By clicking “I consent to telehealth”, you acknowledge the following:

  1. Telehealth Visits
    Telehealth consultations may occur via video conferencing, phone calls, or other online communication methods. You understand that the provider will not be physically present during your visit.

  2. Medical Record Access
    You consent to the practice accessing and reviewing your medical records, including prescription records, for the purpose of facilitating care.

  3. Private Consultation
    You agree to participate in your telehealth consultation from a private location to ensure confidentiality. If there are any third parties present (for translation or technical support), you will be informed in advance.

  4. Risks of Telehealth
    You acknowledge potential risks related to telehealth, including technical difficulties, unauthorized access, AI misinterpretation, or recording failures. Either you or your provider may discontinue the session if technical issues prevent effective communication.

  5. Artificial Intelligence Use
    AI tools may be utilized for transcription, medical data analysis, or decision-making support. These technologies will process your information but will comply with applicable privacy laws. You have the right to inquire about AI usage and opt-out where possible.

  6. Recording of Sessions
    Your telehealth session may be recorded for quality assurance, training, or care coordination. You will be notified if the session is recorded. Recordings will be retained as per Peptela policies.

  7. Ambient Listening
    Ambient listening technologies might be used during your telehealth visit.
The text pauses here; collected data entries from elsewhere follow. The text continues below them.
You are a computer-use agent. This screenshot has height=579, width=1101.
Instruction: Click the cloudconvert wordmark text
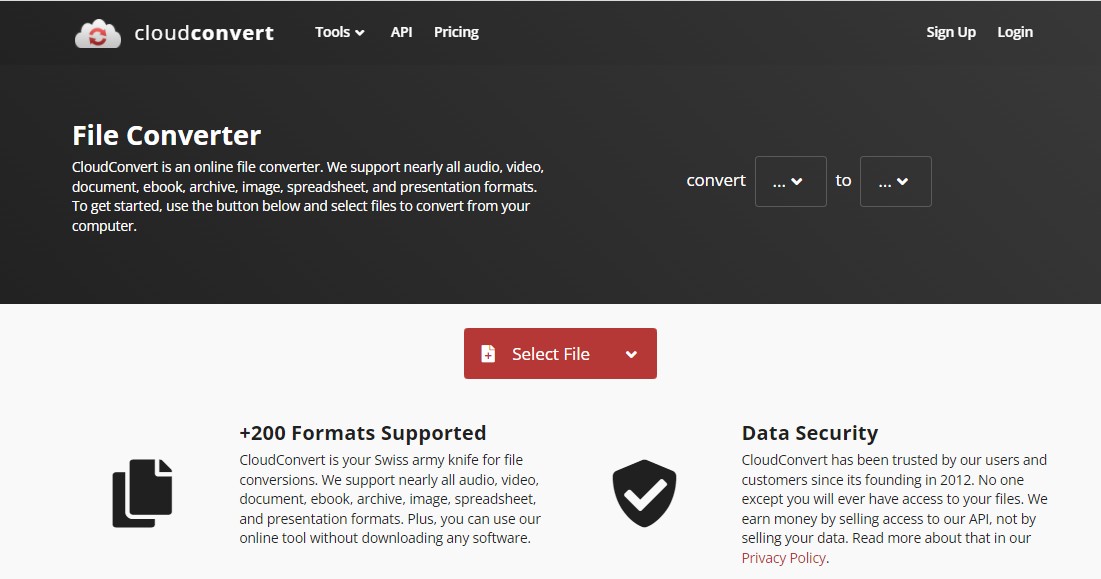pyautogui.click(x=204, y=33)
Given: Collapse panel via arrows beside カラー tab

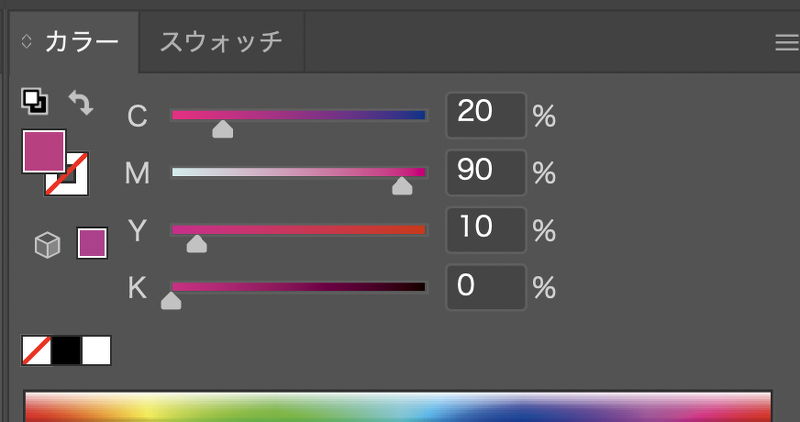Looking at the screenshot, I should 26,42.
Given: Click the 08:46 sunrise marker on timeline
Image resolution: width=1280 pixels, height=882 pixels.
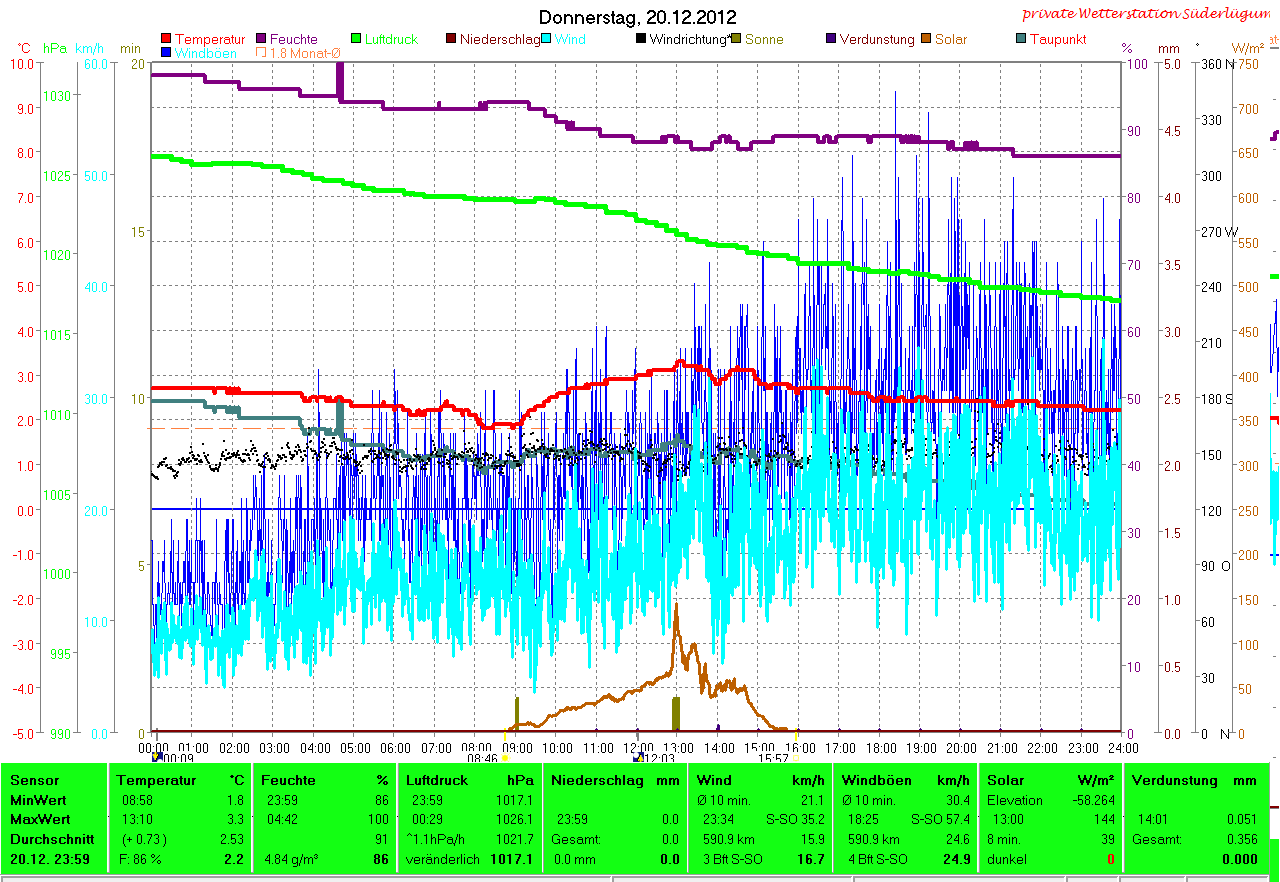Looking at the screenshot, I should [504, 759].
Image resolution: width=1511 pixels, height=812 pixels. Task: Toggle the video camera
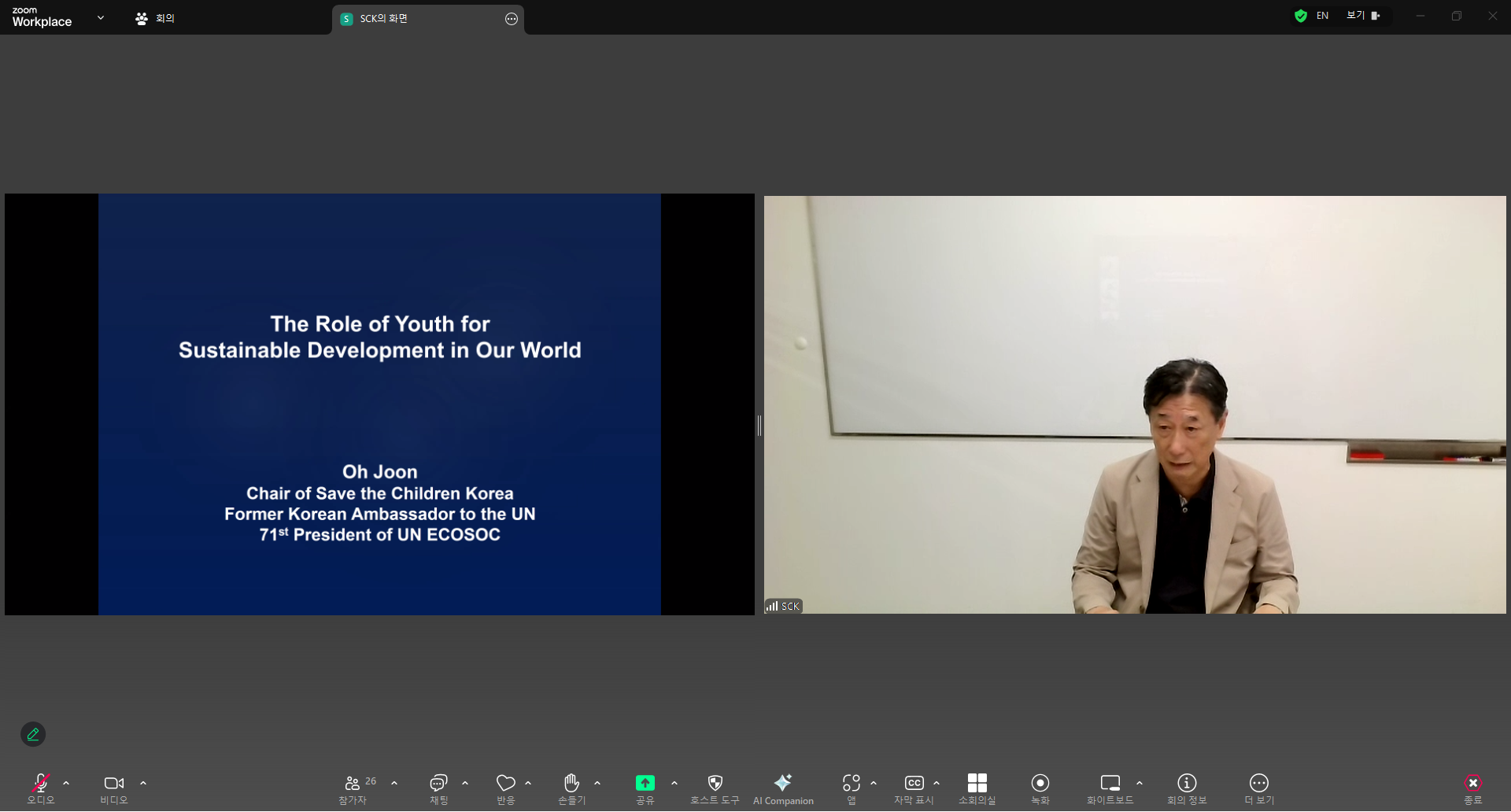tap(114, 788)
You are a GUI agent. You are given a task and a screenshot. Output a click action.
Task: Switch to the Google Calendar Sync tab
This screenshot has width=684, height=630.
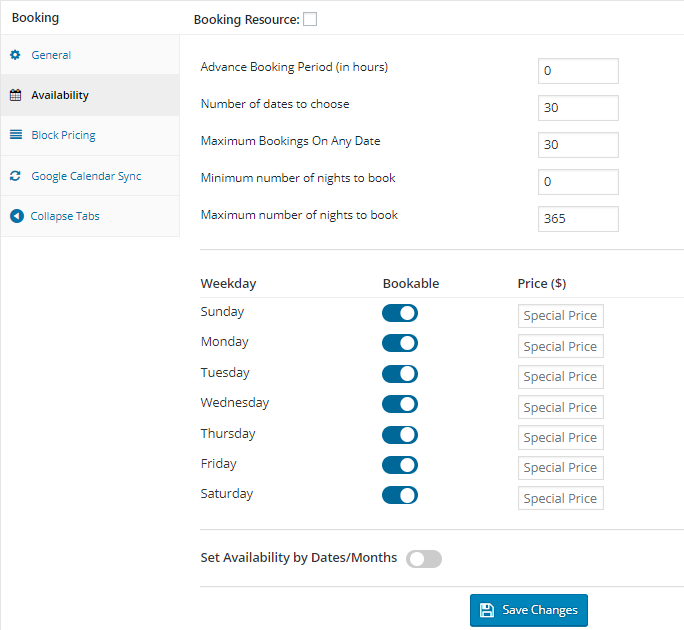86,176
You can request to disable ambient listening at any time during the session.

  8. Provider Scope
    You understand that some providers may not be physicians but may be nurse practitioners or physician assistants. You also acknowledge that a telehealth visit may not replace a physical examination, which could affect the quality of care.
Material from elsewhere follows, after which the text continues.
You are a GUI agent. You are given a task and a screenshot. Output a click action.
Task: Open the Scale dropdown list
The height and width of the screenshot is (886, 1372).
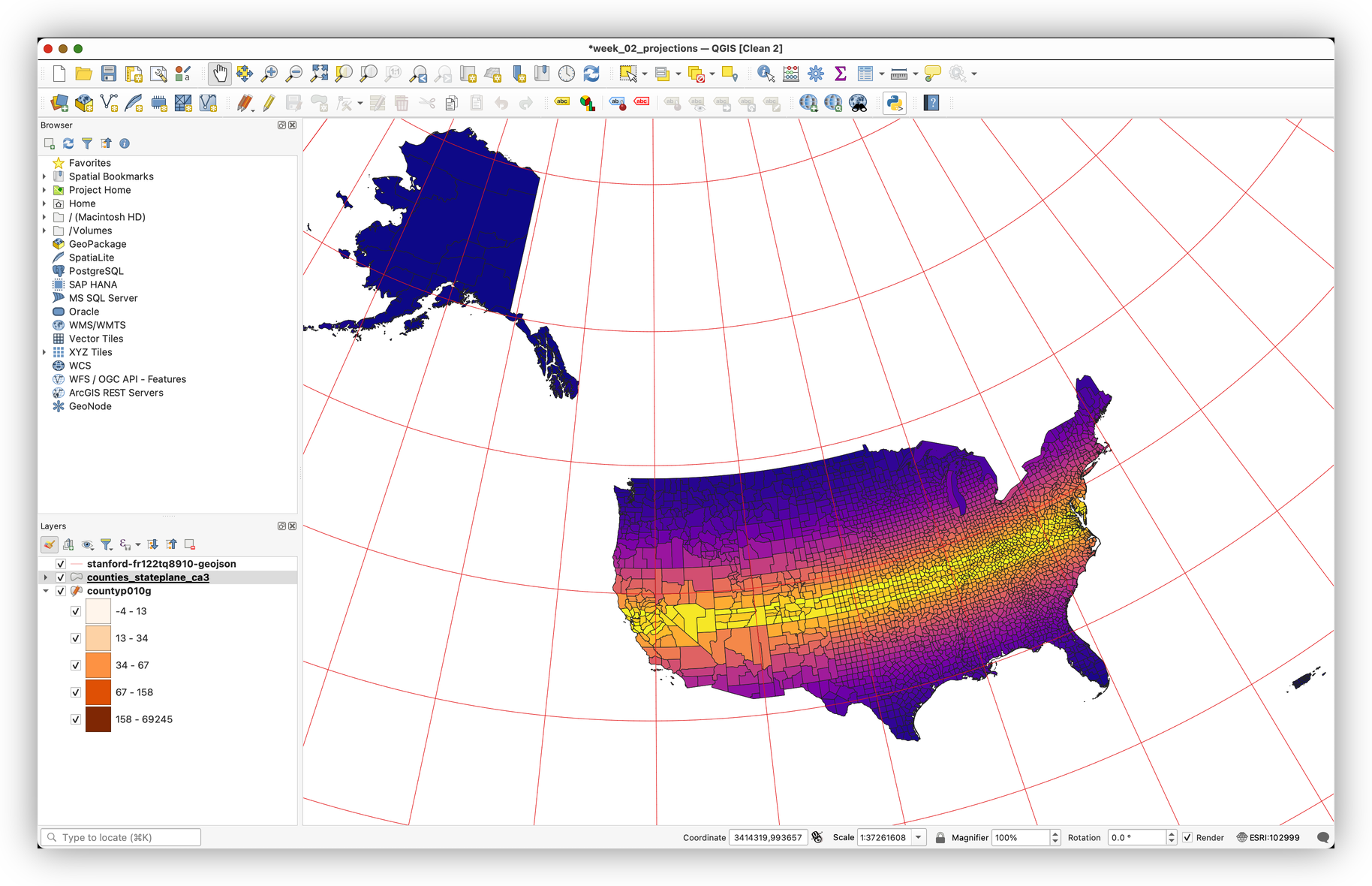pyautogui.click(x=918, y=837)
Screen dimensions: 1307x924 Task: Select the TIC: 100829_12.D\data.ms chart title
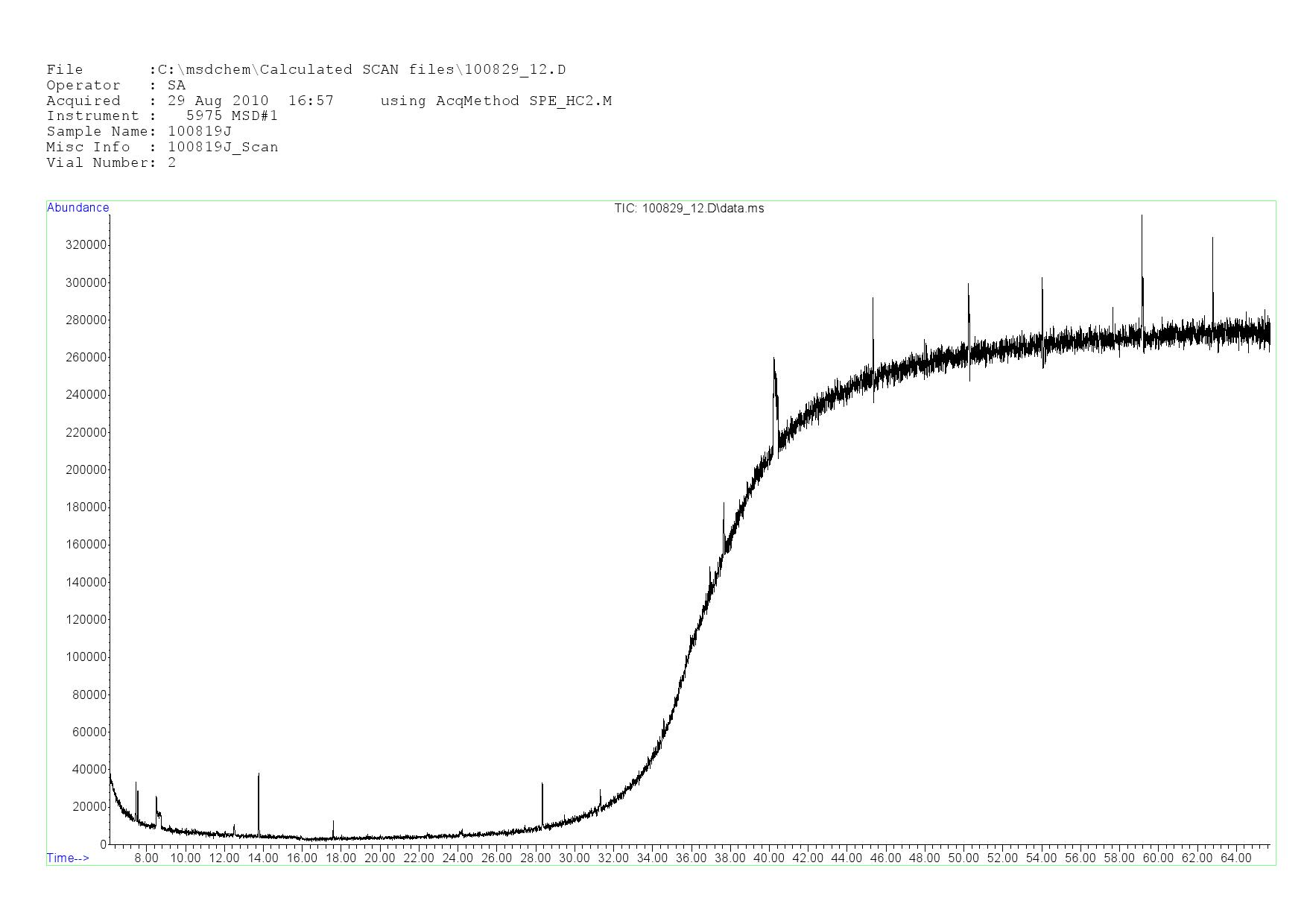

  9. Opt-Out and Consent to Treatment
    You have the right to refuse treatment or opt-out of telehealth services at any time. If telehealth is deemed inappropriate for your case, you will be informed and directed to seek alternative care.

  10. No Guaranteed Outcomes
    While telehealth offers several benefits, there is no guarantee of a positive outcome, and your condition may not improve.

  11. Compounded Medications (if applicable)
    If you are prescribed compounded medications, you acknowledge that these products are not FDA-approved and are compounded by licensed pharmacies according to strict quality control standards.

  12. Teletherapy (Mental Health Services)
    If you are receiving teletherapy, you understand that teletherapy may differ from in-person sessions and that confidentiality is maintained, except in situations mandated by law (e.g., imminent harm, abuse reports).

  13. HIV Testing (if applicable)
    If you opt for HIV testing, you understand the nature of the test and that confidentiality will be maintained per federal and state laws. You can refuse testing at any time without affecting your treatment.

  14. Genetic Testing (if applicable)
    If you opt for genetic testing, you understand the process, and your provider will explain the specifics and offer genetic counseling to help you understand the potential risks and benefits.

  15. Authorization to Bill Insurance
    By accepting, you authorize Peptela to bill your insurance provider directly and agree to be financially responsible for any outstanding balances.

  16. Communication via Text or Email
    By consenting, you authorize Peptela to contact you through phone, text, or email for appointment reminders, health information, and follow-up communications. You understand that automated systems may be used for such communications.

  17. State-Specific Disclosures
    Certain states require specific disclosures regarding telehealth services. These may include information about record access, provider reporting, and formal complaints.

Additional Terms

  • Right to Withdraw Consent
    You have the right to withdraw your consent at any time by notifying Peptela in writing. Withdrawal will not affect the care you receive up until that point.

  • Emergency Situations
    Telehealth is not designed for emergency situations. In case of an emergency, you should contact emergency services directly.